Writing Logging Scripts That Save Your Weekend

All Notes

Technology

The clock ticks past midnight. You’re staring at a blank console or an inscrutable error message from a script that should be running smoothly. Another production issue, another lost evening, another weekend potentially sacrificed to the debugging gods. Sound familiar?

This nightmare scenario is precisely why robust, well-thought-out logging isn’t just a “nice-to-have” – it’s a fundamental pillar of reliable software and system administration. It’s the difference between blindly poking around in the dark and having a clear trail of breadcrumbs leading you directly to the problem. More importantly, it’s the difference between firefighting all weekend and enjoying your well-deserved time off.

This post isn’t about slapping a few print() statements into your code. It’s about building a logging strategy that provides actionable insights, prevents issues before they escalate, and ultimately, saves your sanity.
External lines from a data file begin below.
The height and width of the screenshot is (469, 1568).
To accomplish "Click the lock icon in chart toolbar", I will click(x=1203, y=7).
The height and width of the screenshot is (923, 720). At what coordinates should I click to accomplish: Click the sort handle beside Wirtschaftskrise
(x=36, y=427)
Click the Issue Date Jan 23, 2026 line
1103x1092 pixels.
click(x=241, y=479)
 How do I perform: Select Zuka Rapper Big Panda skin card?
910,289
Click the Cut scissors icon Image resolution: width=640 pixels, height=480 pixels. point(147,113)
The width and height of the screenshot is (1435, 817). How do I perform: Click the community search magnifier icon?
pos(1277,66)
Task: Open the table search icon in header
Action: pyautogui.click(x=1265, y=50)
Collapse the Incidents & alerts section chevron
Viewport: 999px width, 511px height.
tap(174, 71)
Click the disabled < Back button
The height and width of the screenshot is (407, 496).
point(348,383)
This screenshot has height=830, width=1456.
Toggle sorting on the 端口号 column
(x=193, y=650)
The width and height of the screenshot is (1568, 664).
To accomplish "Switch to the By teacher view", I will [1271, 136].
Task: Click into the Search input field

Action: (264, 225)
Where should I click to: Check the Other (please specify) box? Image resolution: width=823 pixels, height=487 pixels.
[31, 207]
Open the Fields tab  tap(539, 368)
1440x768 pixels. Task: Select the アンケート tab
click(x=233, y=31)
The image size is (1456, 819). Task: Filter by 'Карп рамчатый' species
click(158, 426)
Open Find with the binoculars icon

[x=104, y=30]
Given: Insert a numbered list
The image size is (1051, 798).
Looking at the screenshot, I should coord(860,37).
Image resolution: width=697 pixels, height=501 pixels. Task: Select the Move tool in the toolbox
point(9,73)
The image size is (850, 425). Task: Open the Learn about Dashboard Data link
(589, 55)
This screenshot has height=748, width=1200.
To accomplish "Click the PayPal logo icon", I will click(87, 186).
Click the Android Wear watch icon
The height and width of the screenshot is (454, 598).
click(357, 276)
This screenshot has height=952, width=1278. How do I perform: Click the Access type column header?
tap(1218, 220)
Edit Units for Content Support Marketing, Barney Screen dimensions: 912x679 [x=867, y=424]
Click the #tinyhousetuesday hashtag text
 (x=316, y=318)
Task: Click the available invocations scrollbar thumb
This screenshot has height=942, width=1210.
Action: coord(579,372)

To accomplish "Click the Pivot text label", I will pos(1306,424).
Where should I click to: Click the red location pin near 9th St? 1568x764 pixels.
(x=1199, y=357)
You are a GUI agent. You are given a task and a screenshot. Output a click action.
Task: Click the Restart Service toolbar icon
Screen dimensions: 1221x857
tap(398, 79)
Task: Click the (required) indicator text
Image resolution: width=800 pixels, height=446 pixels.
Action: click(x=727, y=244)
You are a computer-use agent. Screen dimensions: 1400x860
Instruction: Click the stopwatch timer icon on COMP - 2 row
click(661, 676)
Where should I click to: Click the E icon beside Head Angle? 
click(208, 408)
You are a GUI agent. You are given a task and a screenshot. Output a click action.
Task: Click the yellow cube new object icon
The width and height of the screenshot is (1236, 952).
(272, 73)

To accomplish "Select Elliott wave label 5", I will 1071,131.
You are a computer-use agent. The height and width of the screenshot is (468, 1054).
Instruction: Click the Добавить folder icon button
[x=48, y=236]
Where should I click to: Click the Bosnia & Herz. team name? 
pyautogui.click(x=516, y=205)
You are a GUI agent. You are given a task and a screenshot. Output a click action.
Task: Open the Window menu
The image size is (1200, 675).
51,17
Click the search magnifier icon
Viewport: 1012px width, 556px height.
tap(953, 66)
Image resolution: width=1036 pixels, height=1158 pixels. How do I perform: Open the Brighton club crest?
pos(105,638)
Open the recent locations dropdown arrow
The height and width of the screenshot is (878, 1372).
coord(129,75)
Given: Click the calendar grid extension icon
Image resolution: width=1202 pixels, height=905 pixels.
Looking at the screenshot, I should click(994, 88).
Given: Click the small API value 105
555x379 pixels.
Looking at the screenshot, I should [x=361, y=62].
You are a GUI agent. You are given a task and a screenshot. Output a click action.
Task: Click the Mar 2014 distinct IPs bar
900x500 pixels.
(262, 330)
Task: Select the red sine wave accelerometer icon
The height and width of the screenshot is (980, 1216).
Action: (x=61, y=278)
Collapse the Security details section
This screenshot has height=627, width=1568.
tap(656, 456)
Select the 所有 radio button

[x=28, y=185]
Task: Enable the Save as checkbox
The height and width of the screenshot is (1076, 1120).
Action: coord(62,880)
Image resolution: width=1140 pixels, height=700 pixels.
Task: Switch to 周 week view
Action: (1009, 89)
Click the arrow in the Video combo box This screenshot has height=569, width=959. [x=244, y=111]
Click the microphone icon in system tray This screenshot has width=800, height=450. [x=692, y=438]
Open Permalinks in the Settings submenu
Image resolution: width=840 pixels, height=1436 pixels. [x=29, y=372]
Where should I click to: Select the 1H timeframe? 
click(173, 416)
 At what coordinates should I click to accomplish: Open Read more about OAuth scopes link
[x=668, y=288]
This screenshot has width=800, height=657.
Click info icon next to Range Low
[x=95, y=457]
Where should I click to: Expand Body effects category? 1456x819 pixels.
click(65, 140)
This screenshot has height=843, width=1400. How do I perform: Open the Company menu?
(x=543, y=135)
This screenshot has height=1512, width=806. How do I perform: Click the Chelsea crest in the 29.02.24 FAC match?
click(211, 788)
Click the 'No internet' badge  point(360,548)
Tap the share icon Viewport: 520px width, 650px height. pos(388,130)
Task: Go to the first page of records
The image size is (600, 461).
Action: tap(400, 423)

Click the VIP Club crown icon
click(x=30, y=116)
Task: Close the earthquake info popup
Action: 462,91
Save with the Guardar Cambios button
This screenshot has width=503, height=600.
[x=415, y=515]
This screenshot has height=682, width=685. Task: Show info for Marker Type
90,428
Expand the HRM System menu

Beyond `print()`: Why Logging Truly Matters

Many developers start with print() or echo for debugging. While useful for quick checks during development, they fall short in production environments:

No Context: A simple print("Error!") tells you nothing about what failed, when, why, or with what data.
Ephemeral: Output often disappears after script execution or is buried in console buffers.
Lack of Levels: You can’t differentiate between informational messages, warnings, or critical errors easily.
Difficult to Parse: Ad-hoc outputs are hard for machines to process, making automation, alerting, and analysis impossible.
Performance Impact: Excessive printing can slow down applications, especially in high-throughput systems.

Effective logging addresses these issues by providing:

Debugging in Production: Trace issues in live systems without attaching a debugger.
Auditing and Compliance: Maintain a historical record of system activities for security and regulatory requirements.
Performance Monitoring: Identify bottlenecks and unusual resource consumption.
Security Insights: Detect suspicious activities or failed login attempts.
Proactive Issue Detection: Trigger alerts based on critical errors or unusual patterns before users are impacted.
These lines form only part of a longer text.